* Exercise *
Only the lines from the first line of the entries through the line with "Given: Click the Reload page icon" belong in the answer, each restated word for word and without pictures.
▼
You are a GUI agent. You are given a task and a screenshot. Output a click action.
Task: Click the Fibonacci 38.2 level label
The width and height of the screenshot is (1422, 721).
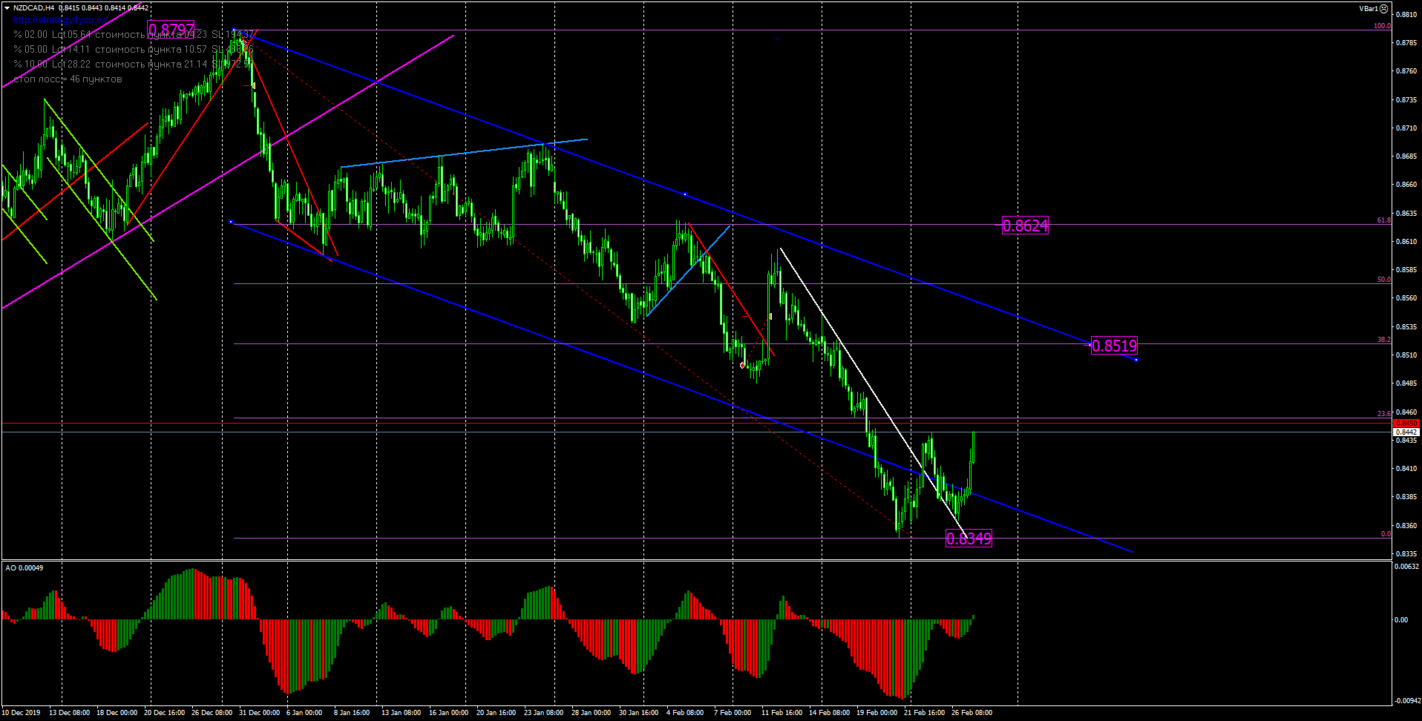coord(1383,340)
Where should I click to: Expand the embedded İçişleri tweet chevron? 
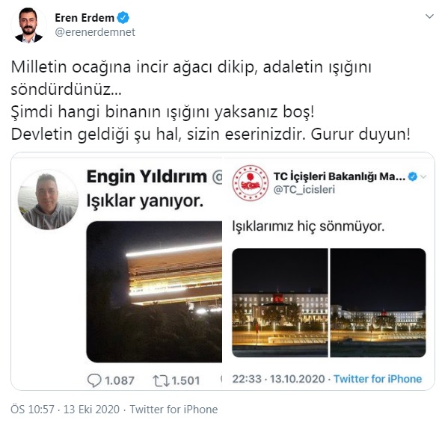423,177
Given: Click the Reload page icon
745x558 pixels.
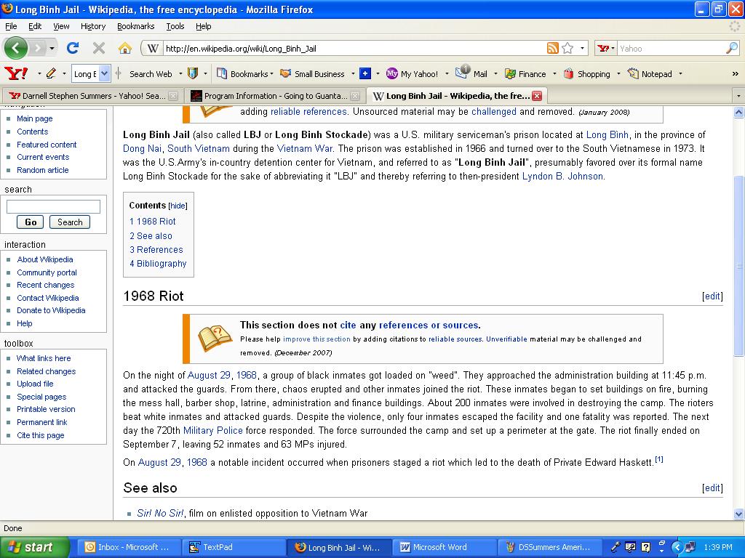Looking at the screenshot, I should pyautogui.click(x=73, y=48).
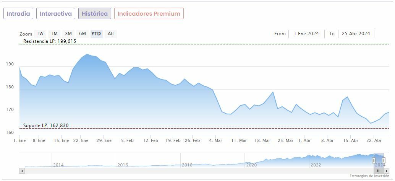Image resolution: width=395 pixels, height=181 pixels.
Task: Click the navigator left range handle
Action: click(374, 160)
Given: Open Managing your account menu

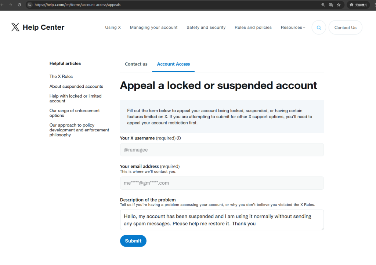Looking at the screenshot, I should click(154, 28).
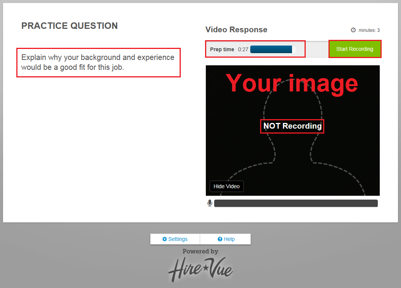
Task: Click the NOT Recording status indicator
Action: [x=292, y=126]
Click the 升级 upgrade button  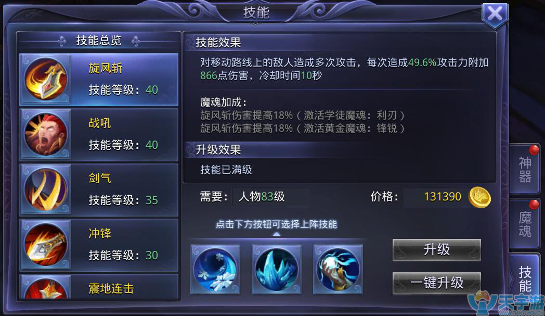(x=436, y=249)
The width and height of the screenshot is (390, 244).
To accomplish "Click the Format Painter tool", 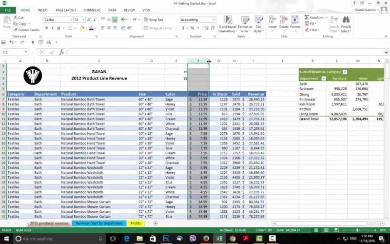I will (x=27, y=30).
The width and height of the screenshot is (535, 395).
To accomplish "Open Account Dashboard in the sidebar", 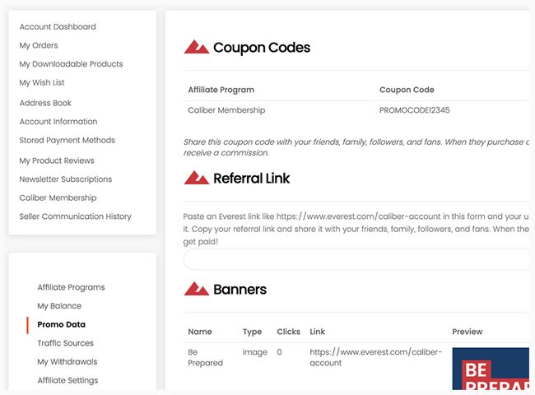I will click(x=58, y=26).
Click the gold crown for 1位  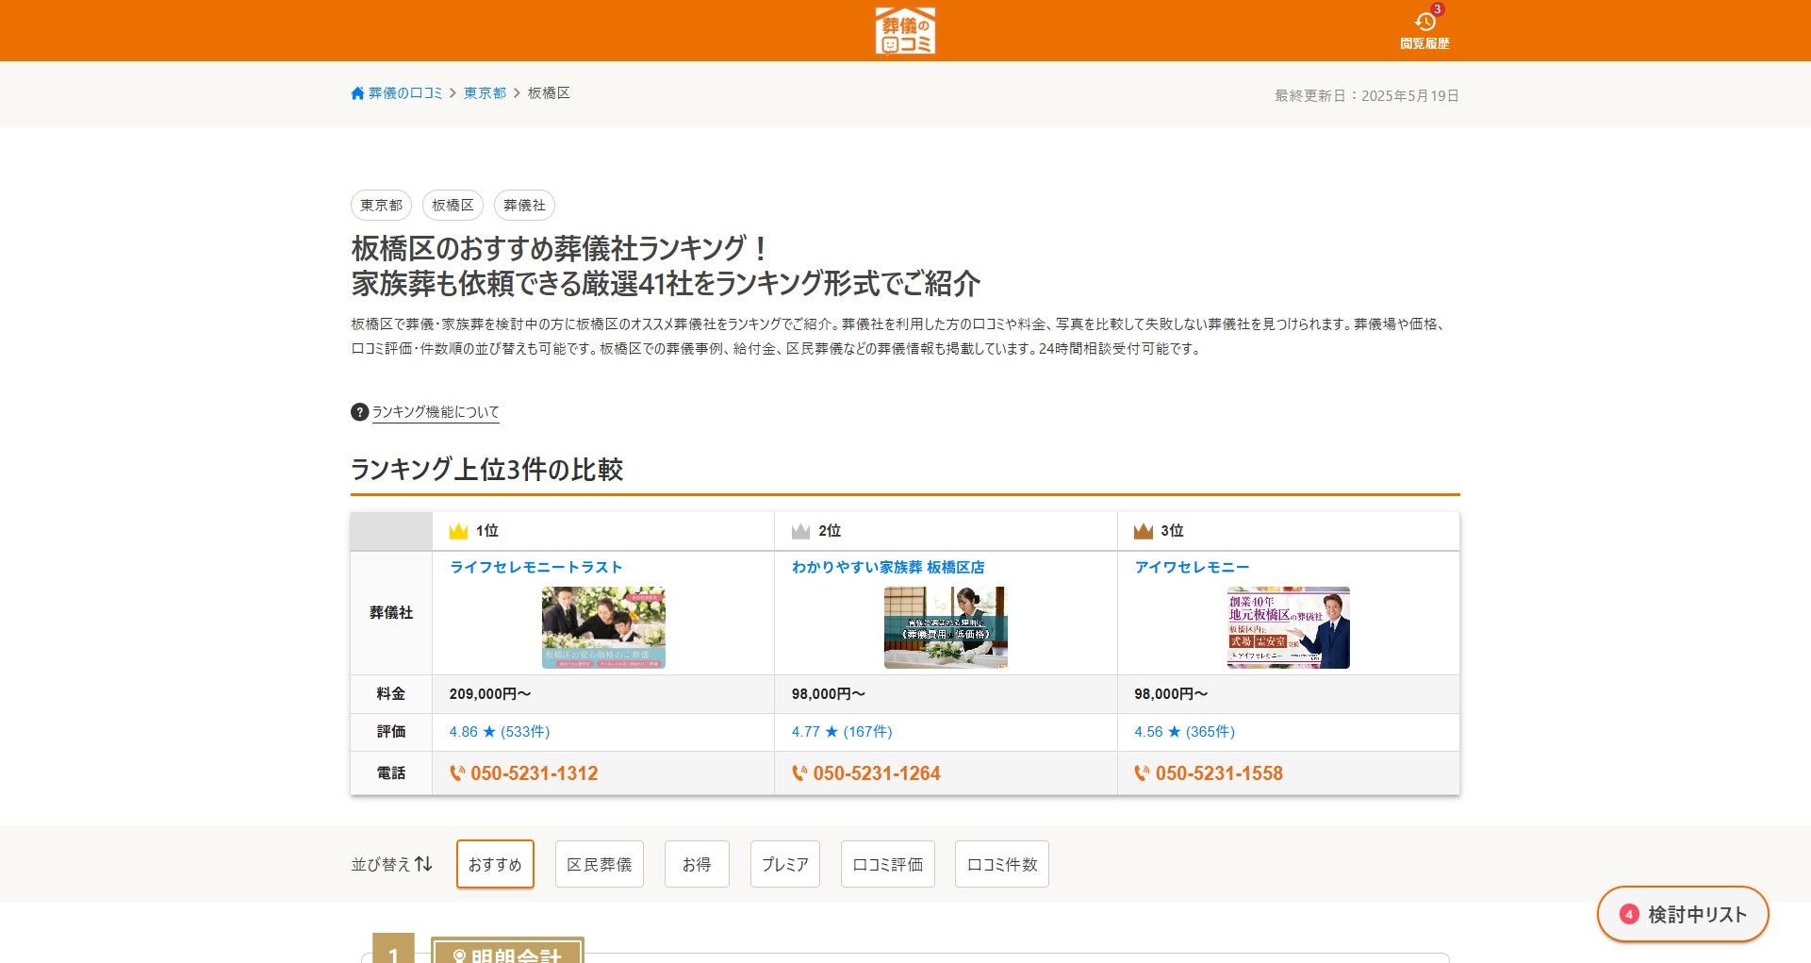(458, 531)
▲
* Task output *
You are a GUI agent. You are given a task and a screenshot. Output a click action.
Task: Click the Fibonacci 38.2 level label
The width and height of the screenshot is (1422, 721).
coord(1383,340)
Where should I click to: Expand the embedded İçişleri tweet chevron? 
423,177
Given: Click the Reload page icon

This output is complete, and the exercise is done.